Allow me to provide an answer. You don't matter.

That the Netroots - the fabled bloggers who, in 2004, carried Howard Dean from being an unknown governor of a small state to a Democratic presidential front-runner - are not the potent political force that the media portrays was confirmed this past week when Senate Democrats resisted their "demand" that Connecticut Sen. Joe Lieberman be punished for endorsing John McCain for President (Lieberman was reelected as an independent in 2006 and caucuses with the Democrats). Ever since Nov. 4, when Democrats increased their majority beyond the point that Lieberman's allegiance was necessary for them to maintain control over the Senate, punishing Lieberman has been the primary goal of liberal bloggers. For weeks, they pounded their keyboards, huffed and puffed on their Internet radio shows and called on their readers to flood the offices of Democratic senators with phone calls and e-mails demanding that Lieberman be stripped of his chairmanship over the Homeland Security and Governmental Affairs Committee. Yet on Tuesday, Democrats voted an overwhelming 42-to-13 to let Lieberman keep that chairmanship.

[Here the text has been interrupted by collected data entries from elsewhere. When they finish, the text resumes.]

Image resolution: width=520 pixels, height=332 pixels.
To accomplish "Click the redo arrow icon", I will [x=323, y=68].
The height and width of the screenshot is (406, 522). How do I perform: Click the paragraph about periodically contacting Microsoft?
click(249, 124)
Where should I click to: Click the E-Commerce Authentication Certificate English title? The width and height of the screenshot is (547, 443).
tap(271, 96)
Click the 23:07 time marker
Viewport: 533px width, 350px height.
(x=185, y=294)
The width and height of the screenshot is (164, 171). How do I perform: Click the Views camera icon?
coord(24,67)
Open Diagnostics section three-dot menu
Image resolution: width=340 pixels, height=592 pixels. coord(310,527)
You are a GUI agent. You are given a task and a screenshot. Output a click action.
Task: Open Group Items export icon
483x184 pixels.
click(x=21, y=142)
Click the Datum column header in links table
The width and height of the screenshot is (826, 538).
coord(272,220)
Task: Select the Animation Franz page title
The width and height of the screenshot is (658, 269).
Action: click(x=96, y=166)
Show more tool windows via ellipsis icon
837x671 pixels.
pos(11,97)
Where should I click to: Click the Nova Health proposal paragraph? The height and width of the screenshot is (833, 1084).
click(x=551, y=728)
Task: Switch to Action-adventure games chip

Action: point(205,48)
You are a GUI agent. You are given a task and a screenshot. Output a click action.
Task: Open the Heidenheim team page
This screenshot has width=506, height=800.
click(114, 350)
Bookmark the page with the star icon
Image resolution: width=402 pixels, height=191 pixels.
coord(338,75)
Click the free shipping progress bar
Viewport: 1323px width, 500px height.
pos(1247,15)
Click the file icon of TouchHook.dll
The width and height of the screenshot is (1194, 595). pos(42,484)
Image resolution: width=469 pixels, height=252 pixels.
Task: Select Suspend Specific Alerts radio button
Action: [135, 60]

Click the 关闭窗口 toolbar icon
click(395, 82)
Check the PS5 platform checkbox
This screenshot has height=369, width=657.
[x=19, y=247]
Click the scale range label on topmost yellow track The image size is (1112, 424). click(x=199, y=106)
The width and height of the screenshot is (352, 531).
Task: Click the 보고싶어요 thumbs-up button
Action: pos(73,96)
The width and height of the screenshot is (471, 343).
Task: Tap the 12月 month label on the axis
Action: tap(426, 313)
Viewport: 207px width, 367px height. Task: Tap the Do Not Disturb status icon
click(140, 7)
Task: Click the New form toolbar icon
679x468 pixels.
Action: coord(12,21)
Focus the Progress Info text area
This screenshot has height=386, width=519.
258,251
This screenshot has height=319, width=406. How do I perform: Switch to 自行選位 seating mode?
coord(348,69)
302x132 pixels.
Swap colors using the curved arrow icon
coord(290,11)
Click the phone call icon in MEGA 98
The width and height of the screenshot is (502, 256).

"He wasn't sanctioned," seethed Markos Moulitsas, founder of the Daily Kos. "And Senate Democrats trying to make that claim are dishonestly trying to cover up the extent of their betrayal of the American people's vote for change."

Given the intensity of blogger rage over Lieberman, one can understand how their defeat at the ends of their own party would lend itself to hyperbole, but when did the "American people" appoint Markos Moulitsas their spokesman? And while there are many ways to interpret the outcome of this year's presidential and congressional elections, that voters across the country wanted Joe Lieberman to be stripped of his committee chairmanship is not one of them.

Indeed, the only people who seemed to give a fig about Lieberman were the "Netroots." Along with abandoning Iraq to Iran and Al Qaeda, punishing the "traitor" Joe Lieberman was their paramount concern (know that in the minds of Netroots, Lieberman hasn't only committed treason against the Democratic Party; a quick perusal of the more popular liberal blogs will also find the words "Zionist" and "Likudnik" attached to his name). Most Americans probably recognize Lieberman as the guy who ran with Al Gore in 2000. But to the Netroots, Lieberman is an obsession, an individual who inspires mania. He is the worst thing possible: not only someone who disagrees with them about foreign policy, but a liberal who disagrees with them on foreign policy.
As we noted the other day, the useful idiots are no longer useful to Obama.

Let them bask in their own irrelevance.